INSTRUCTIONS FOR THE TASK → Produce one exact copy of the records, no pictures.

RAW DATA →

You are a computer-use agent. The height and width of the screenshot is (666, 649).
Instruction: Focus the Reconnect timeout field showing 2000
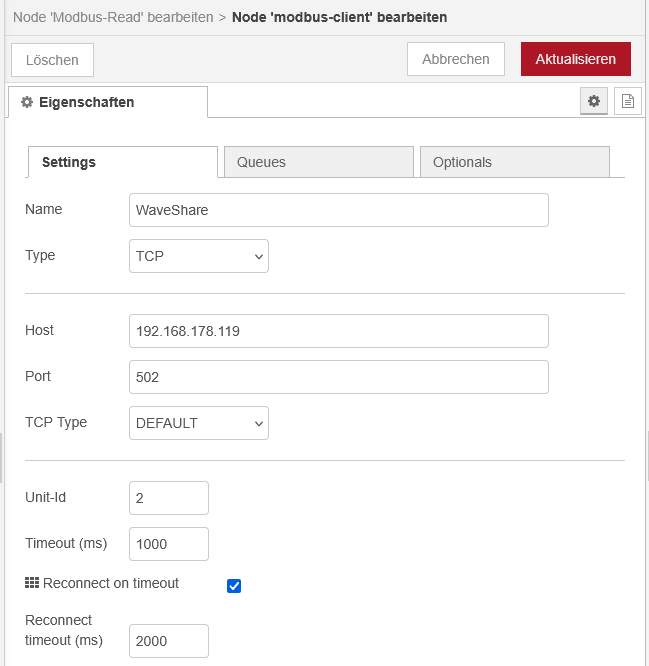coord(168,640)
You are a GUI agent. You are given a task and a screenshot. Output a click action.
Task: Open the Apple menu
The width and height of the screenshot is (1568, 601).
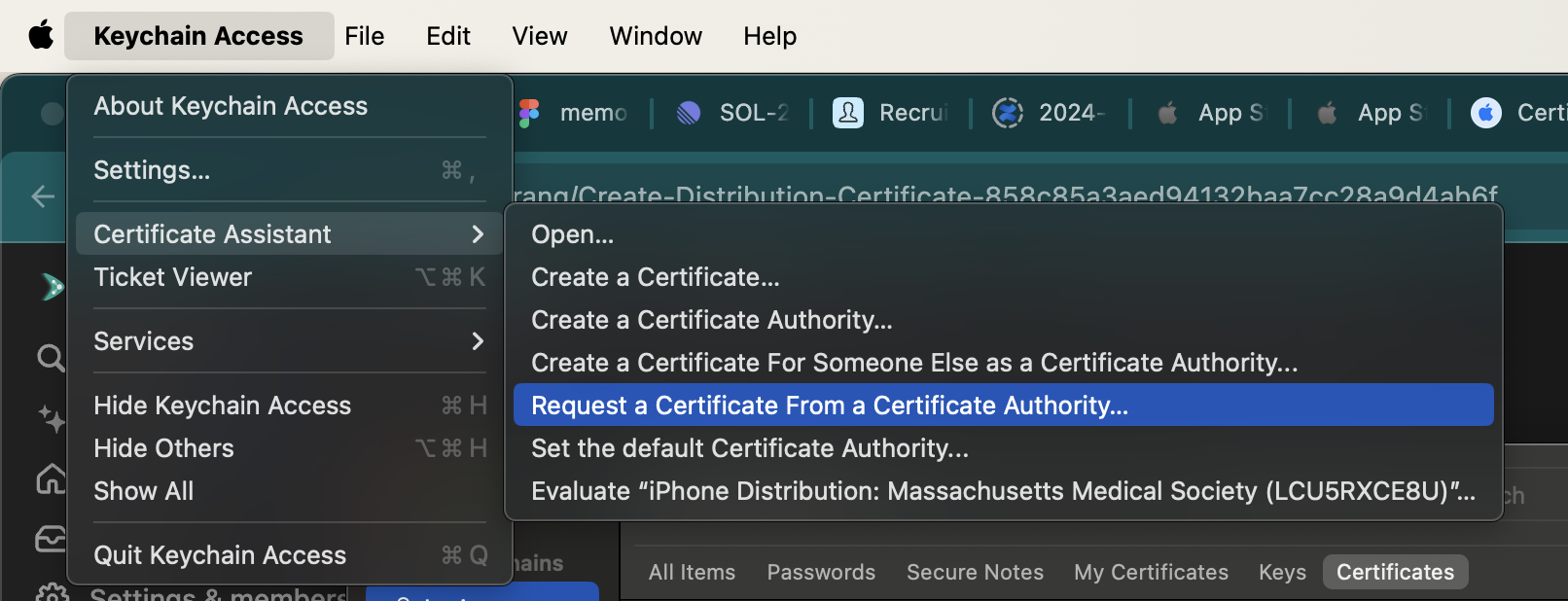tap(41, 36)
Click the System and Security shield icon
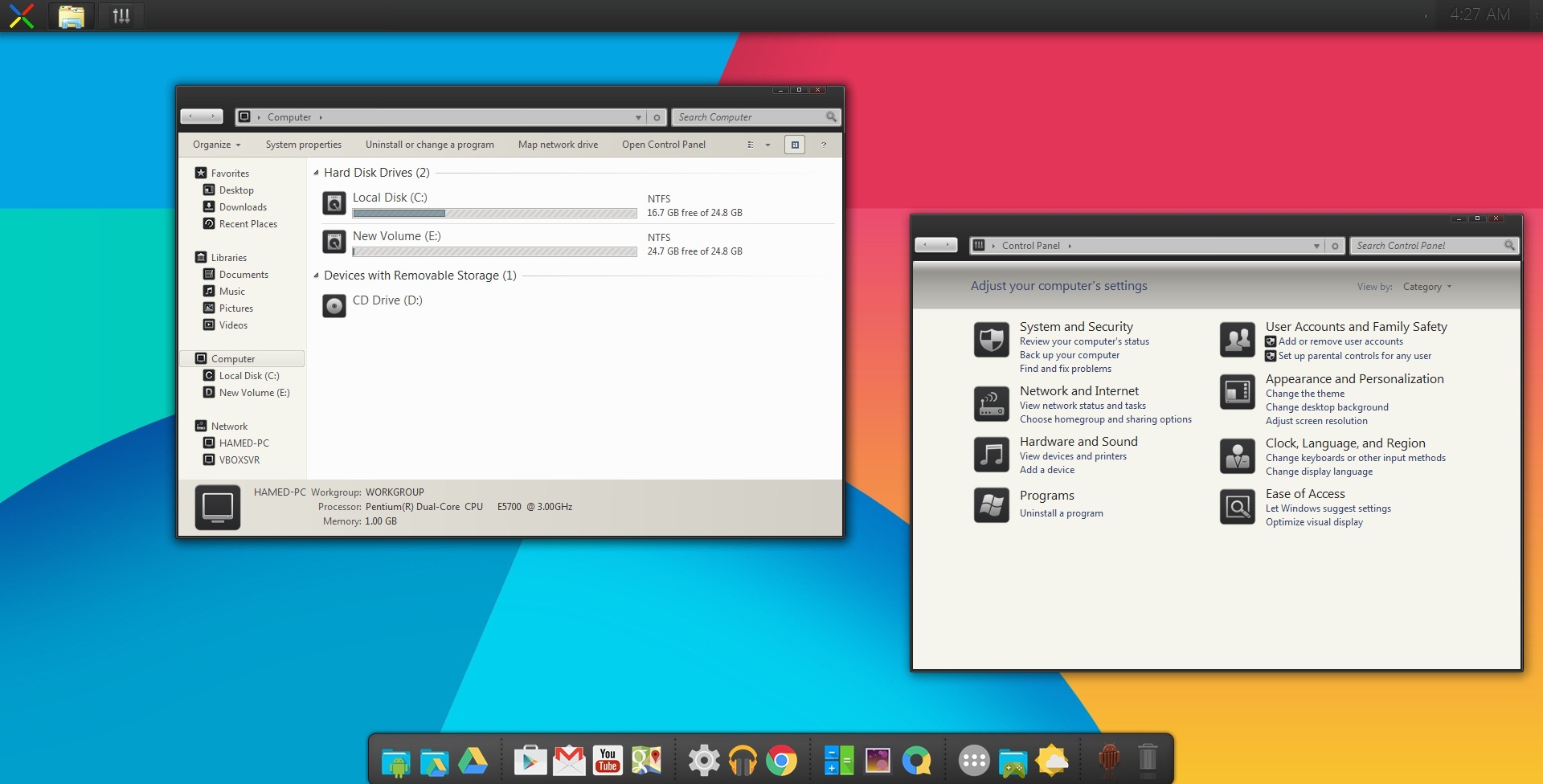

EXPECTED ANSWER →
You are a computer-use agent. The height and width of the screenshot is (666, 649).
Instruction: Focus the Reconnect timeout field showing 2000
coord(168,640)
You are a GUI agent. You are given a task and a screenshot. Output a click action.
Task: Open the Apple menu
The width and height of the screenshot is (1568, 601).
tap(41, 36)
Click the System and Security shield icon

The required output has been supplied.